Segment Start: Provided data

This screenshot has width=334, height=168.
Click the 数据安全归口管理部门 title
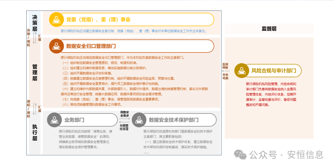[91, 46]
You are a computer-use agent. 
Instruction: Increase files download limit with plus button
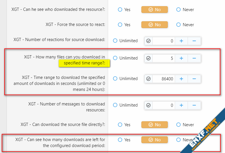point(181,58)
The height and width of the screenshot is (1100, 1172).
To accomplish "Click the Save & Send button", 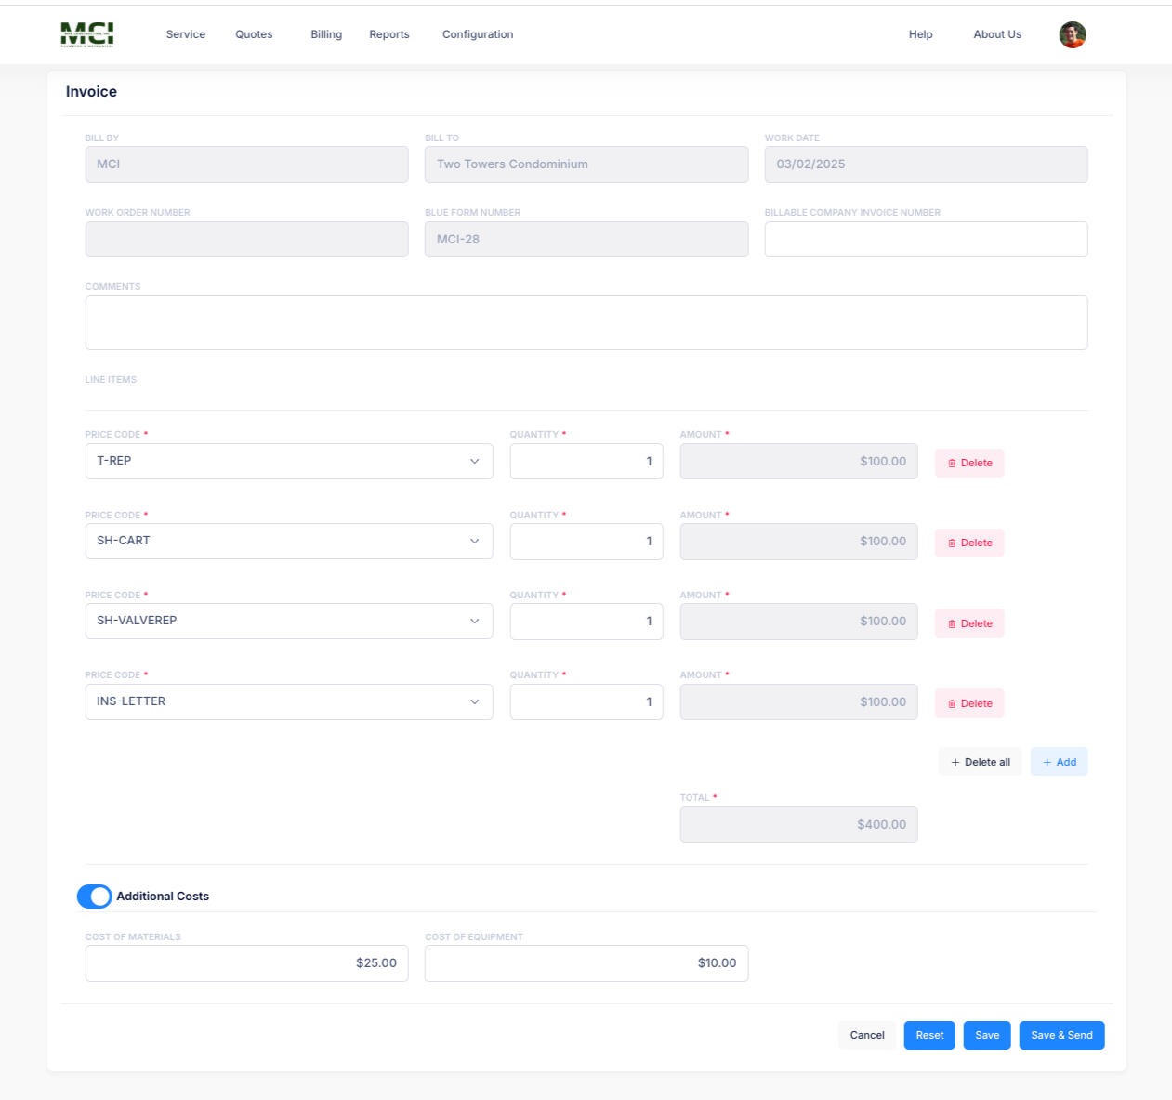I will (1060, 1035).
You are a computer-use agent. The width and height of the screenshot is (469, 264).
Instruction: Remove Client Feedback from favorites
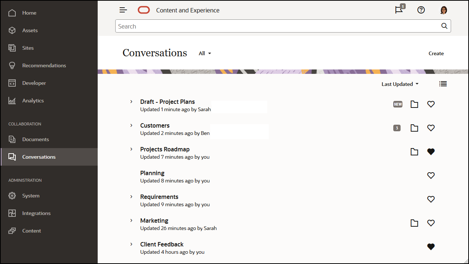coord(431,247)
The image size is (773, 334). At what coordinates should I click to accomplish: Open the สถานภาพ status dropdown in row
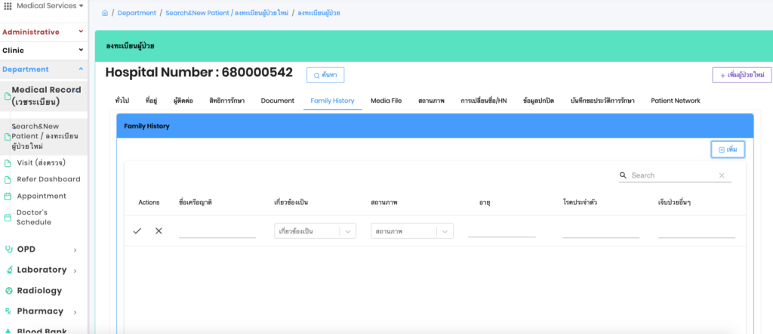[412, 231]
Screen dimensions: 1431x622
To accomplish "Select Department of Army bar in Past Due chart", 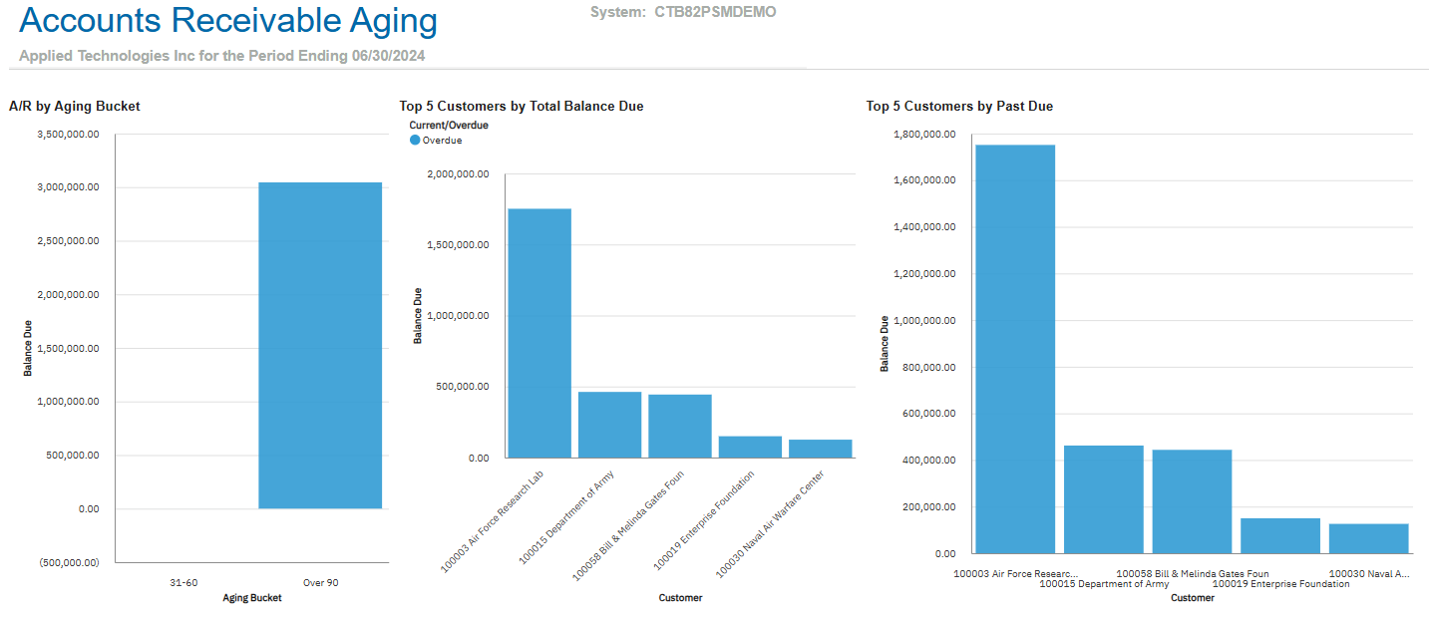I will (x=1103, y=498).
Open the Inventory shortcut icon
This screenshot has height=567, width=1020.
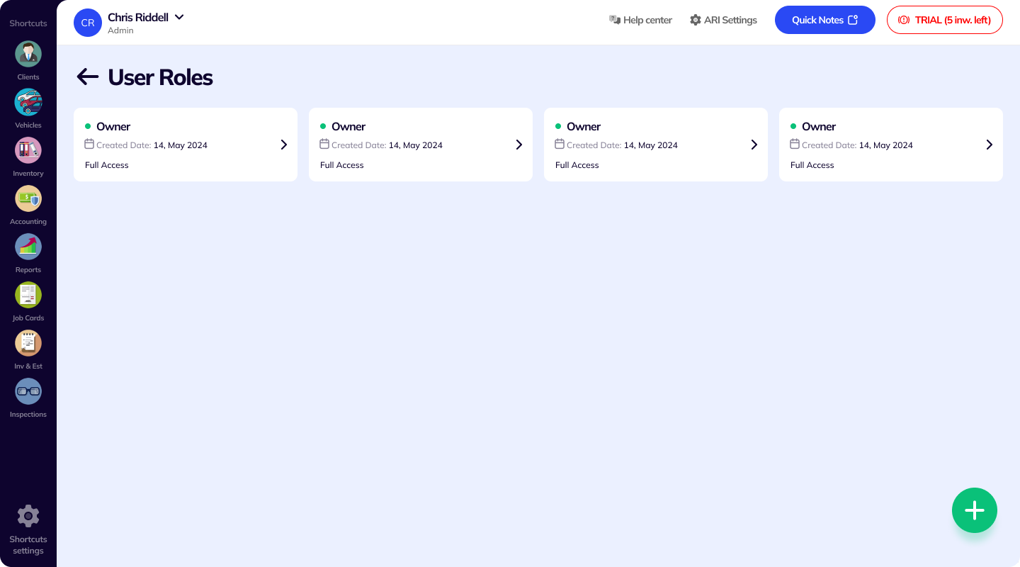click(28, 151)
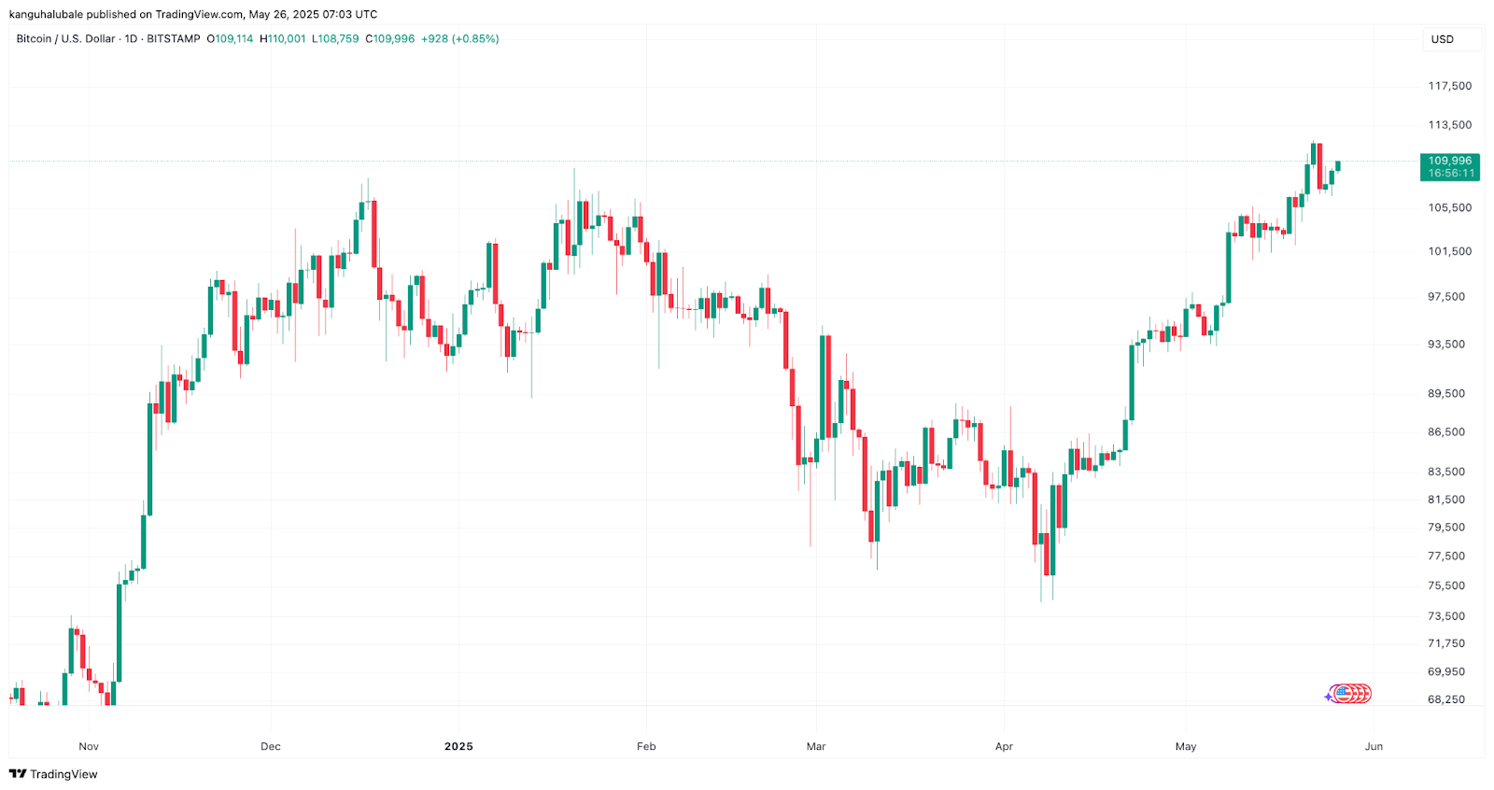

Segment End: Provided data

* _Work instructions_: Exactly the lines from the one that contains "Open the Inventory shortcut icon" through the final line of the records above are needed, given again word for word, with every picture left out.

* _Problem solution_:
Open the Inventory shortcut icon
This screenshot has height=567, width=1020.
click(28, 151)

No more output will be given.